Six mois se passèrent ainsi. Carrel n’avait pas encore pris la plume pour son compte. Un libraire étant venu demander à M. Thierry un résumé de l’histoire d’Écosse, celui-ci, qui suffisait à peine à ses immenses travaux, engagea Carrel à s’en charger. Carrel se mit au travail, et fit, avec les idées de l’Histoire de la conquête, un court et substantiel résumé, où M. Thierry dut mettre, pour les convenances du libraire, une introduction de sa main. L’ouvrage eut assez de succès pour que Carrel refusât désormais tout traitement. Il se croyait déjà trop payé par l’honneur de cette collaboration dans le premier ouvrage sorti de sa plume. M. Thierry n’y consentit pas d’abord ; mais Carrel insistant, il fut convenu qu’il recevrait le traitement durant trois mois encore, après quoi il serait libre.

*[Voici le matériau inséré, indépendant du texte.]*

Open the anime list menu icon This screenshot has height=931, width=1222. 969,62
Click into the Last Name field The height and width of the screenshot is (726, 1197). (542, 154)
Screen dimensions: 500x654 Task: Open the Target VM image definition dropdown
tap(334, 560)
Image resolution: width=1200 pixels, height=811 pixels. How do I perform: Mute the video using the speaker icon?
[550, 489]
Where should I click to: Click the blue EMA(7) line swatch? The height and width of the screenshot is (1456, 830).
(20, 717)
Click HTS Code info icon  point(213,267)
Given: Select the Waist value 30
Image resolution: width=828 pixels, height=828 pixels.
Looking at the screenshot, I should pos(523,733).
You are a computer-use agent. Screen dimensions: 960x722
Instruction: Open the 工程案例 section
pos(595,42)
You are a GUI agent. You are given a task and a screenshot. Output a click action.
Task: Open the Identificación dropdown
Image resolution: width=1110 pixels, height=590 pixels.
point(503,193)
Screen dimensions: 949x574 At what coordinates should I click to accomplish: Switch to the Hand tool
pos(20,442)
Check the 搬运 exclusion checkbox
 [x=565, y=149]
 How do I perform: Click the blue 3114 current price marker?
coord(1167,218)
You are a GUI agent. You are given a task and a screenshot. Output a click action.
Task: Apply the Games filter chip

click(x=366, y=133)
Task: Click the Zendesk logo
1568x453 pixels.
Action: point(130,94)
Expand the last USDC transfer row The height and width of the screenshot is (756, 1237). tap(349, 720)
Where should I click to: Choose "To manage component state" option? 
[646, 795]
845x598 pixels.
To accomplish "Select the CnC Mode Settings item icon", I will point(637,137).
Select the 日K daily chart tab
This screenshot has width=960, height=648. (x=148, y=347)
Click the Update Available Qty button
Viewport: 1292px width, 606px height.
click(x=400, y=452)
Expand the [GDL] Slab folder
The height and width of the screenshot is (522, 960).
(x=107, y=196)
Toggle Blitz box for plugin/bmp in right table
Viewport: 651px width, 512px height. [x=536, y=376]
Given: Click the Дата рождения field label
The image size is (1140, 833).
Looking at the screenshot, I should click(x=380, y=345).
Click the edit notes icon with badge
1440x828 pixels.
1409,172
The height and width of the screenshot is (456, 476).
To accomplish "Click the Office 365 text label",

Dans l’intervalle, la mère de Carrel avait fait un voyage à Paris. Les lettres de M. Thierry ne l’avaient pas rassurée. Cette modeste existence d’homme de lettres ne la tranquillisait point, et paraissait la flatter médiocrement. Elle avait besoin que M. Thierry lui renouvelât ses premières assurances, et se portât en quelque façon garant de l’aptitude littéraire et de l’avenir de son fils. Dans deux dîners qu’elle offrit à M. Thierry, elle l’interpella vivement sur ce sujet.